— Judgment unanimously affirmed. Memorandum: On appeal from a judgment of conviction for *536criminal possession of stolen property in the second degree (Penal Law § 165.45 [1]), defendant’s primary claims are that his statutory and constitutional rights to a speedy trial were violated. We disagree. The action was commenced on June 5, 1981 with the filing of the felony complaint. The People announced their readiness for trial on January 21, 1982. Although this period exceeds the six months required by statute (CPL 30.30 [1] [a]), much of this time is not chargeable to the People because the defendant requested several adjournments (CPL 30.30 [4] [b]) and failed to appear in court on at least one scheduled date (CPL 30.30 [4] [c]).
We also conclude, in consideration of the factors set out in People v Taranovich (37 NY2d 442), that defendant’s constitutional right to a speedy trial was not violated. The delay was caused, in part, by defendant’s numerous requests for adjournments and the pendency against defendant of two other violent felony indictments which were the subject of several court appearances during the period in question. Although defendant was incarcerated during the period of delay, part of his confinement was the result of his conviction and sentence on one of the violent felony charges. On this record we conclude that defendant was not denied due process of law (see, People v Quince, 119 AD2d 981).

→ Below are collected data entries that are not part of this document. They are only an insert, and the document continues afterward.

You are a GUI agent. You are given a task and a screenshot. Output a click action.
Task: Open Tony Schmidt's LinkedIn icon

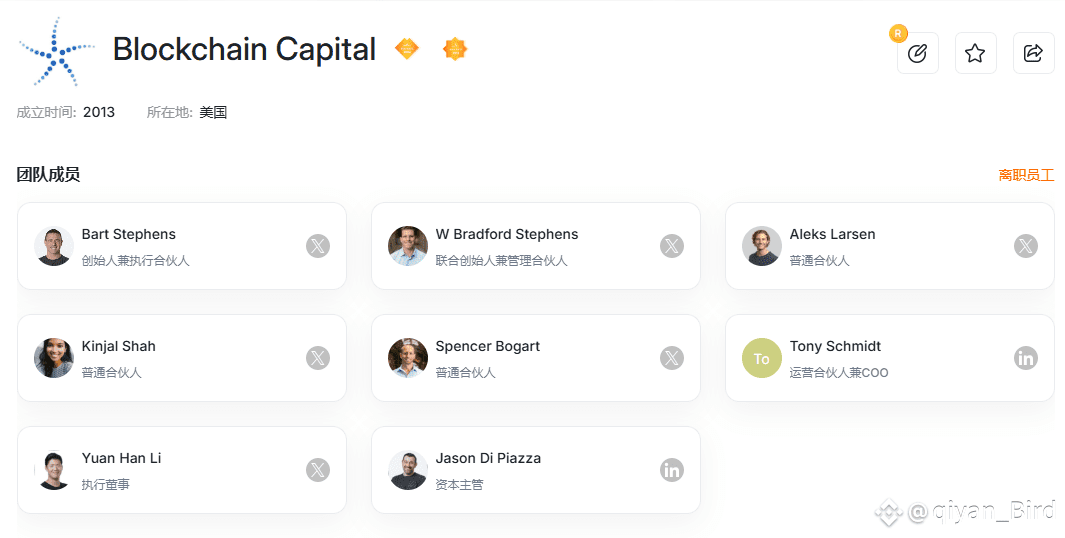pyautogui.click(x=1026, y=358)
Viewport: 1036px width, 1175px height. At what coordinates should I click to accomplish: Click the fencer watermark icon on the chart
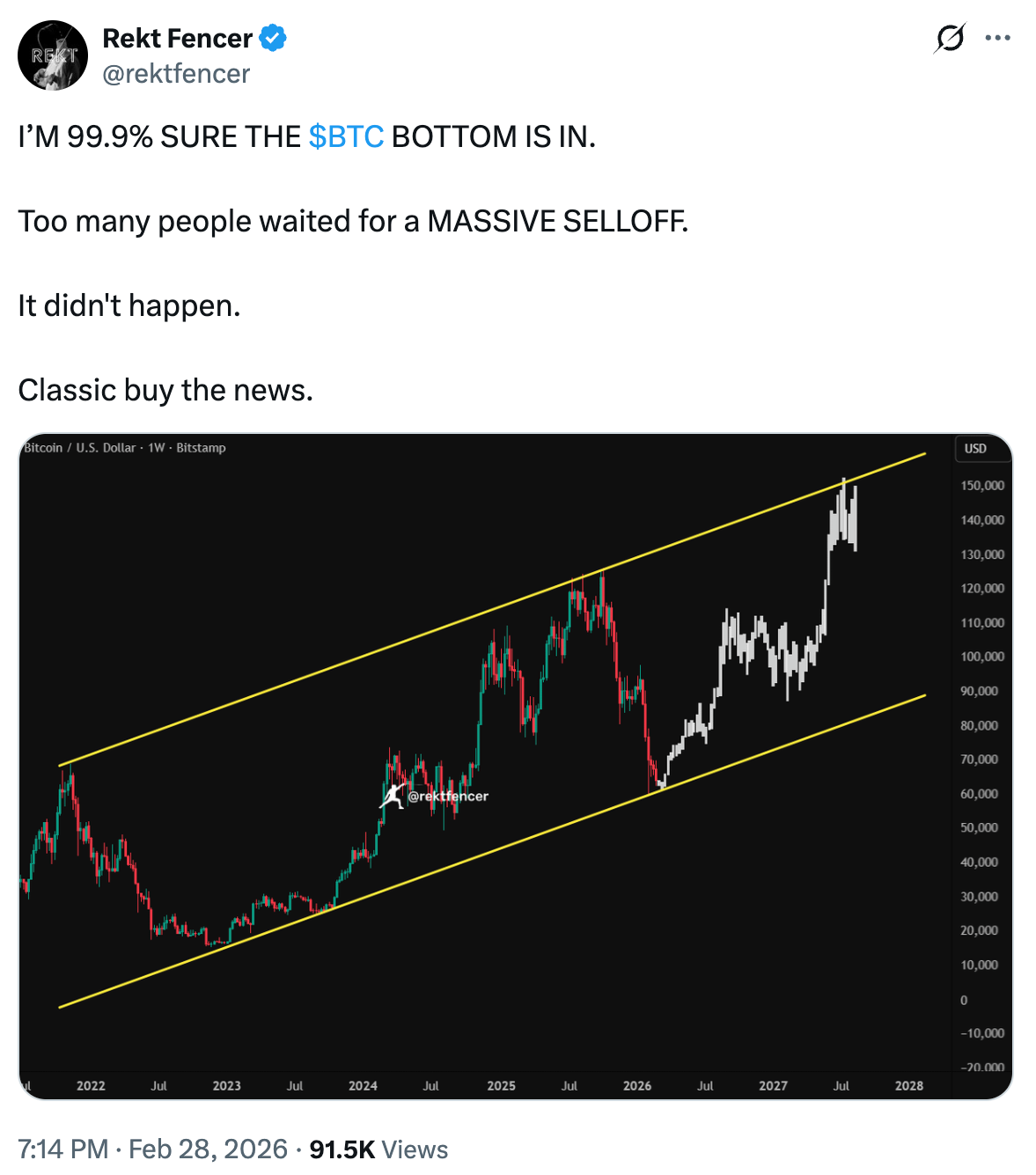(x=393, y=795)
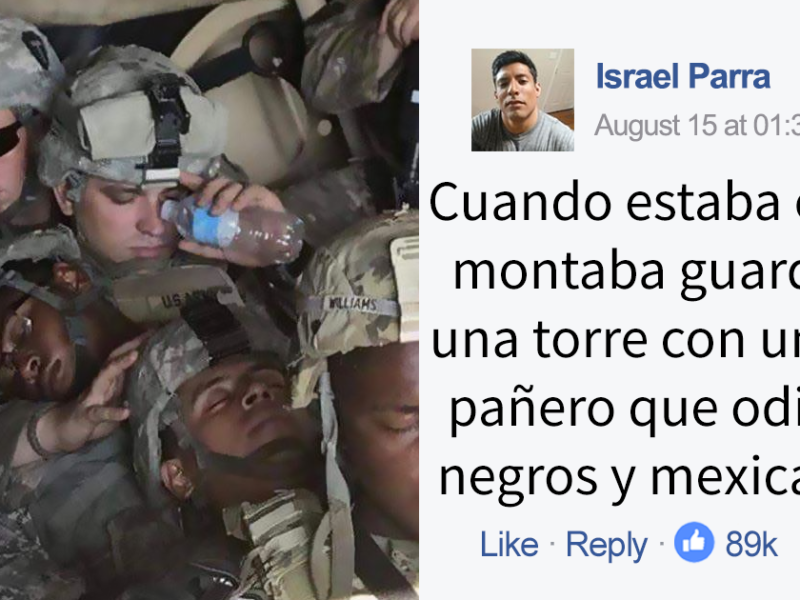
Task: Open the soldiers photo on the left
Action: [x=209, y=300]
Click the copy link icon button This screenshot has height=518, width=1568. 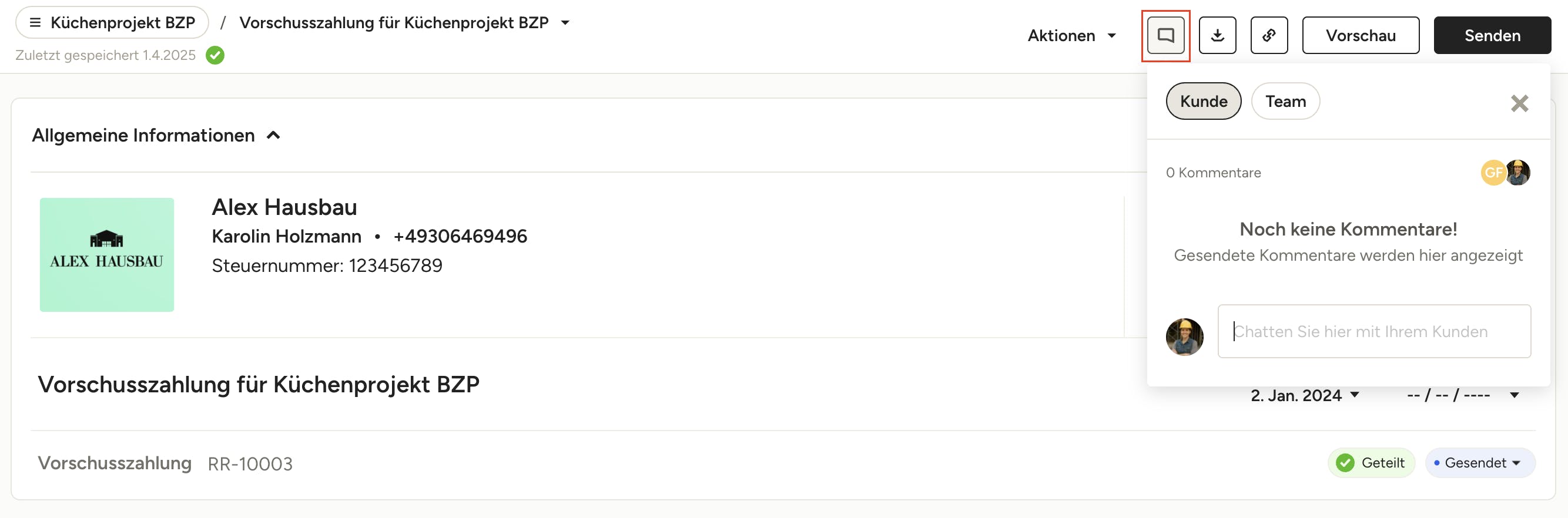coord(1268,35)
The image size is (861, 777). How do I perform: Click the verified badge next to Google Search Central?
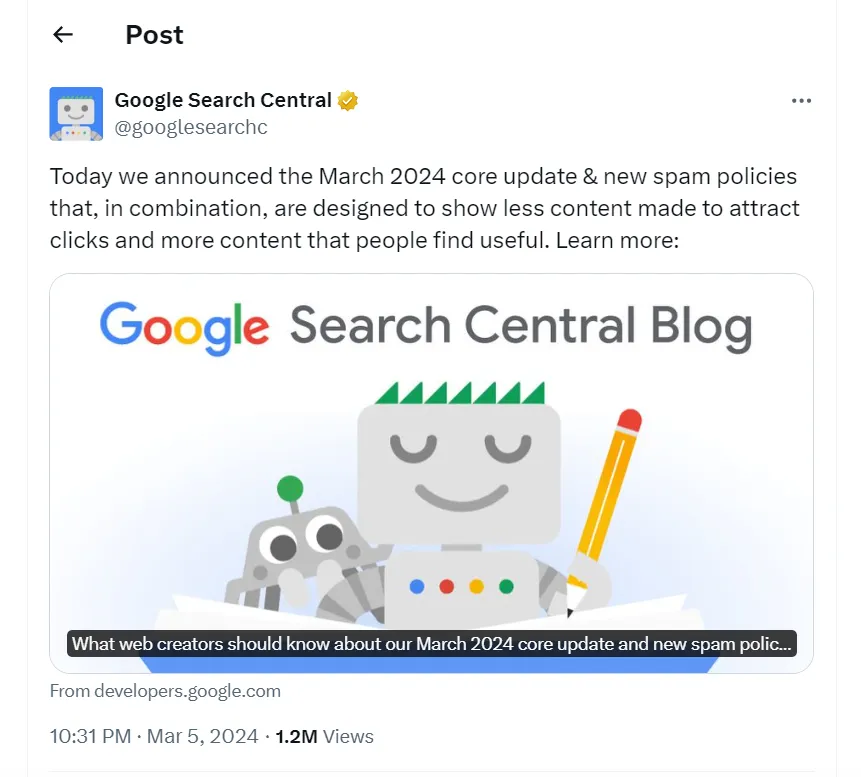tap(347, 99)
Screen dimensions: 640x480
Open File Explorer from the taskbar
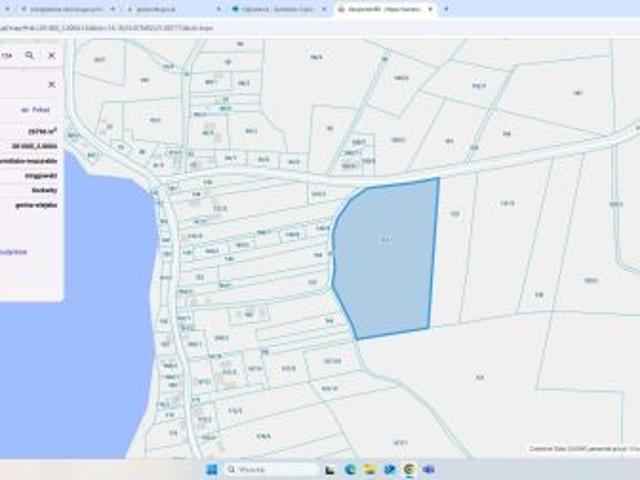371,469
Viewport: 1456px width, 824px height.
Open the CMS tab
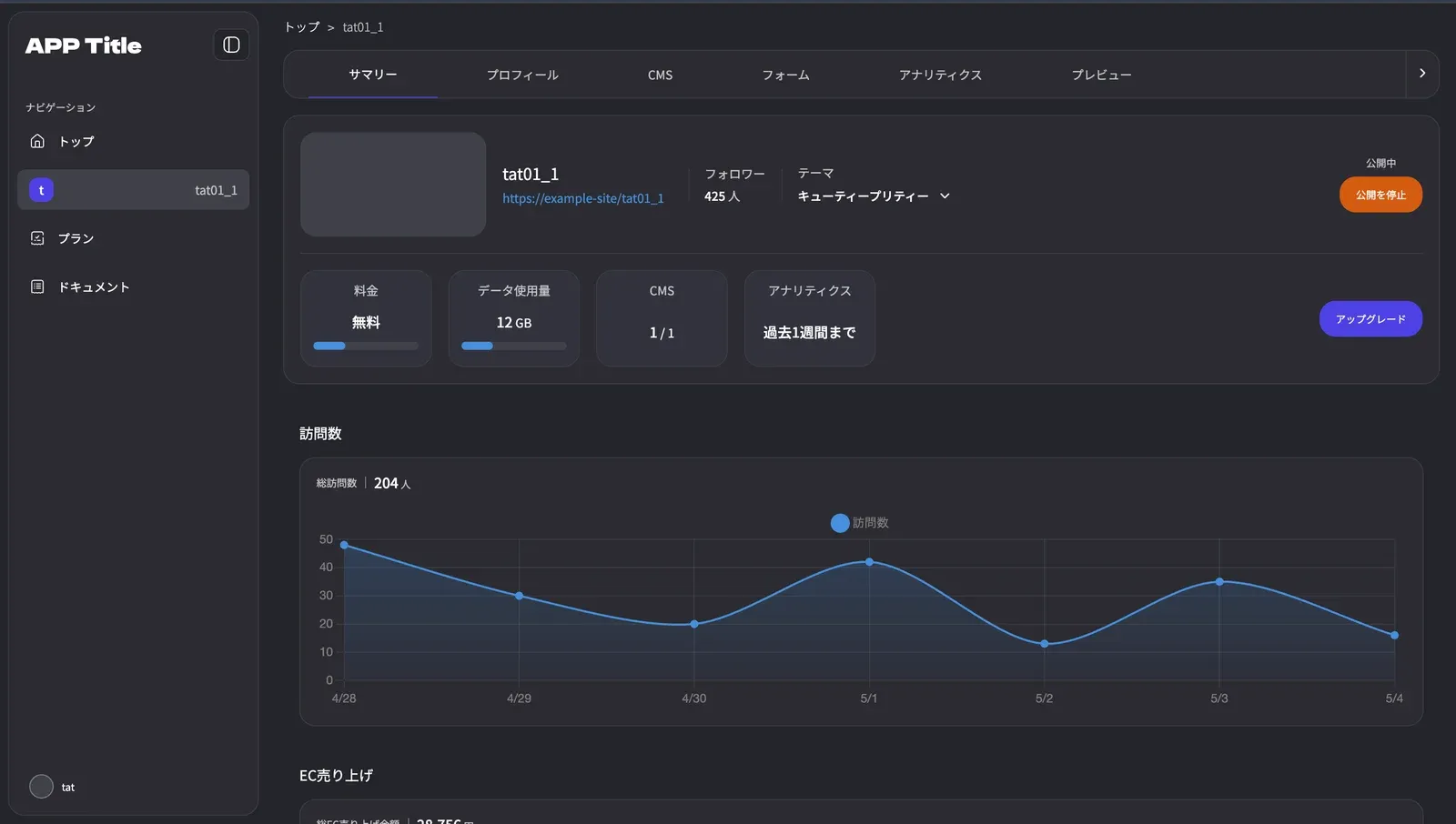660,75
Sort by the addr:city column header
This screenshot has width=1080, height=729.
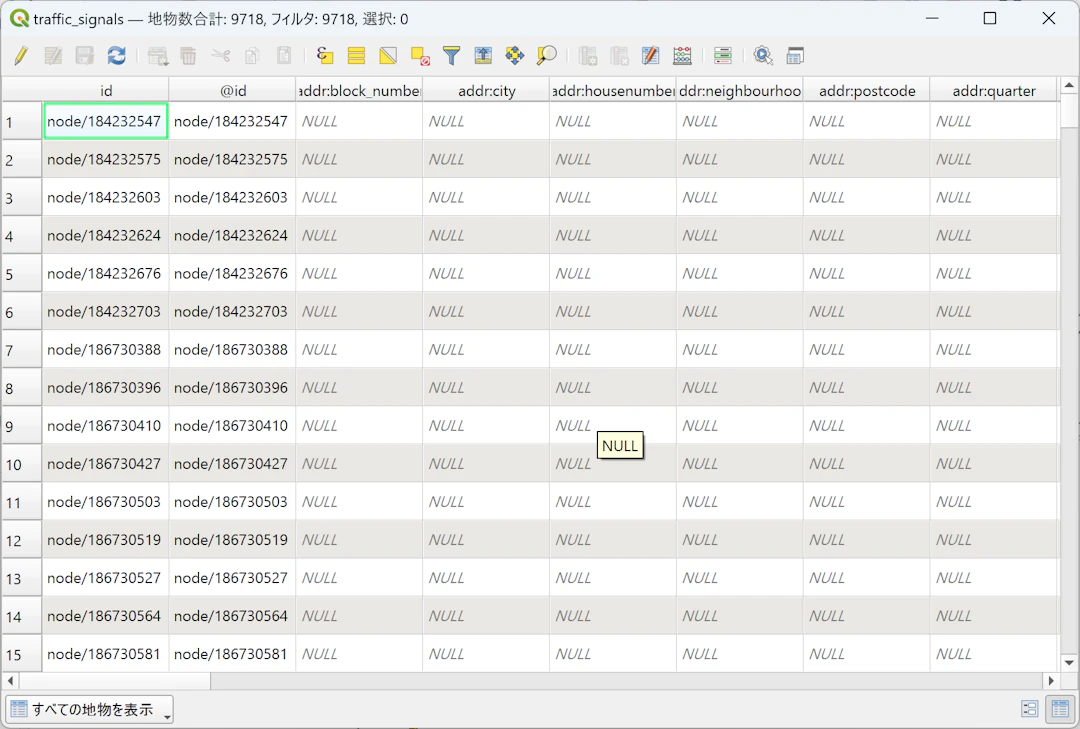486,91
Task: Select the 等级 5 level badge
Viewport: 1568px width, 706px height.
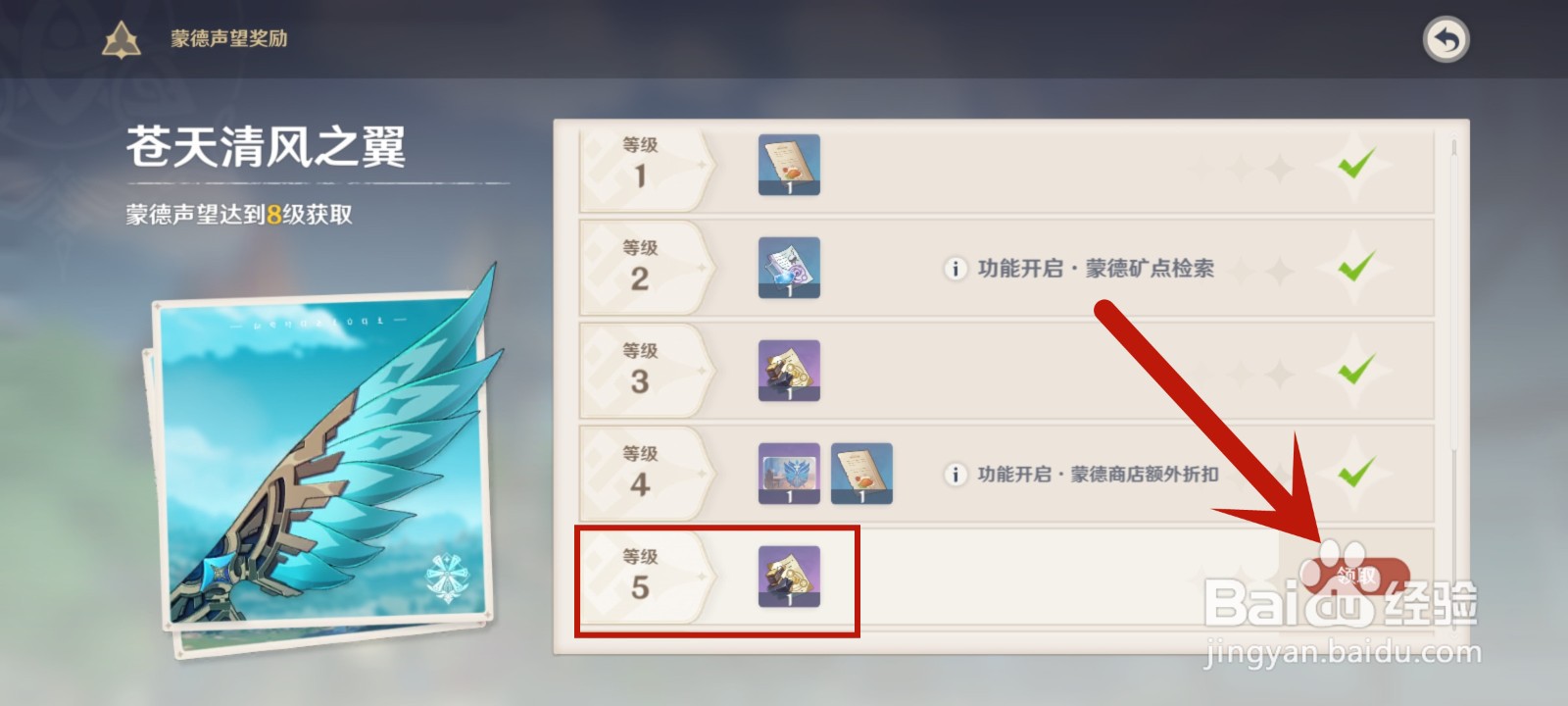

Defendant’s remaining claims are without merit. The evidence was sufficient to support the verdict if the jury believed the People’s witnesses, particularly the arresting officer who testified that defendant claimed he owned the stolen property. Defendant’s motion to suppress was properly denied because the police first observed the physical evidence in plain view in an open closet in the motel room where the police were executing an arrest warrant on defendant’s brother and defendant did not object to the officer noting the serial numbers of the property. Accordingly, we need not address the People’s claim that defendant lacked standing and, in any event, note that it was not raised below and should not be considered for the first time on appeal (see, People v Johnson, 64 NY2d 617, 619, n 2; People v Dodt, 61 NY2d 408, 416). Finally, the court’s charge on defendant’s flight was in accord with case law (see, People v Yazum, 13 NY2d 302; People v Leyra, 1 NY2d 199). (Appeal from judgment of Monroe County Court, Cornelius, J. —criminal possession of stolen property, second degree.) Present — Callahan, J. P., Denman, Boomer, Green and Balio, JJ.